Task prompt
The answer must be an exact copy of the records, with every picture removed.

Records supplied
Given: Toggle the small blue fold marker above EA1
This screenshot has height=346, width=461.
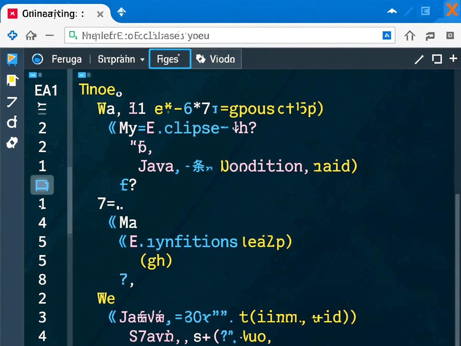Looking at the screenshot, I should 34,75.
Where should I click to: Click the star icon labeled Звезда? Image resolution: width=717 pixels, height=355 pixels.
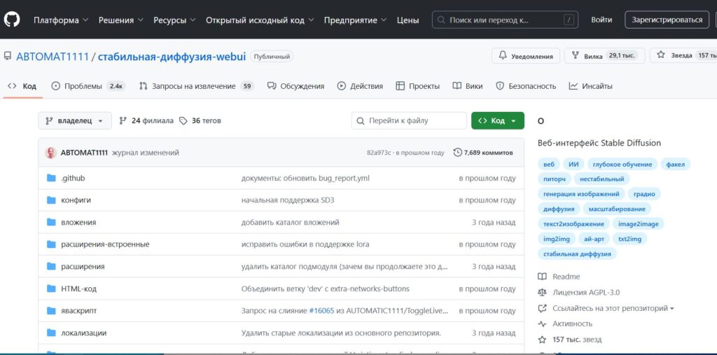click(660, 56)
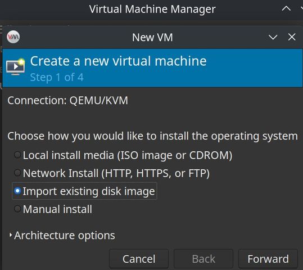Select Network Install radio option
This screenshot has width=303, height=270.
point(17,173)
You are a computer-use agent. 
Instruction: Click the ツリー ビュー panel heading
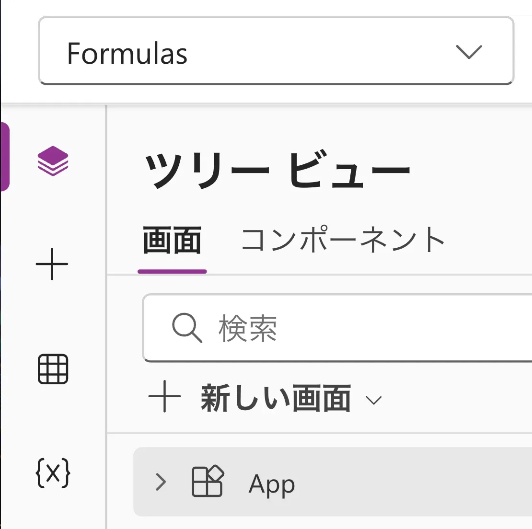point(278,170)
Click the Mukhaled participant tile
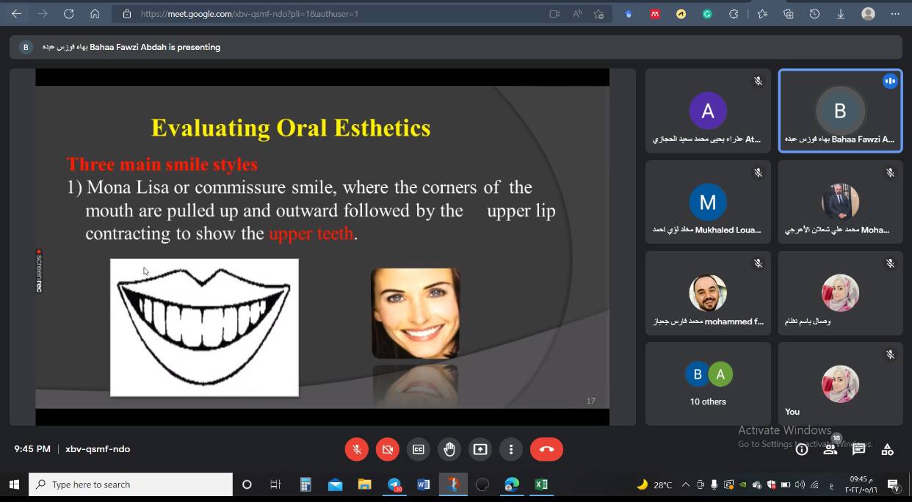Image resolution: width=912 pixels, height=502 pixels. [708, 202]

Written response
Given: Toggle the small blue fold marker above EA1
This screenshot has height=346, width=461.
Looking at the screenshot, I should 34,75.
Where should I click to: Click the star icon labeled Звезда? Image resolution: width=717 pixels, height=355 pixels.
click(660, 56)
Select Network Install radio option
This screenshot has width=303, height=270.
point(17,173)
You are a computer-use agent. 
Instruction: Click the ツリー ビュー panel heading
point(278,170)
Click the Mukhaled participant tile
Image resolution: width=912 pixels, height=502 pixels. [708, 202]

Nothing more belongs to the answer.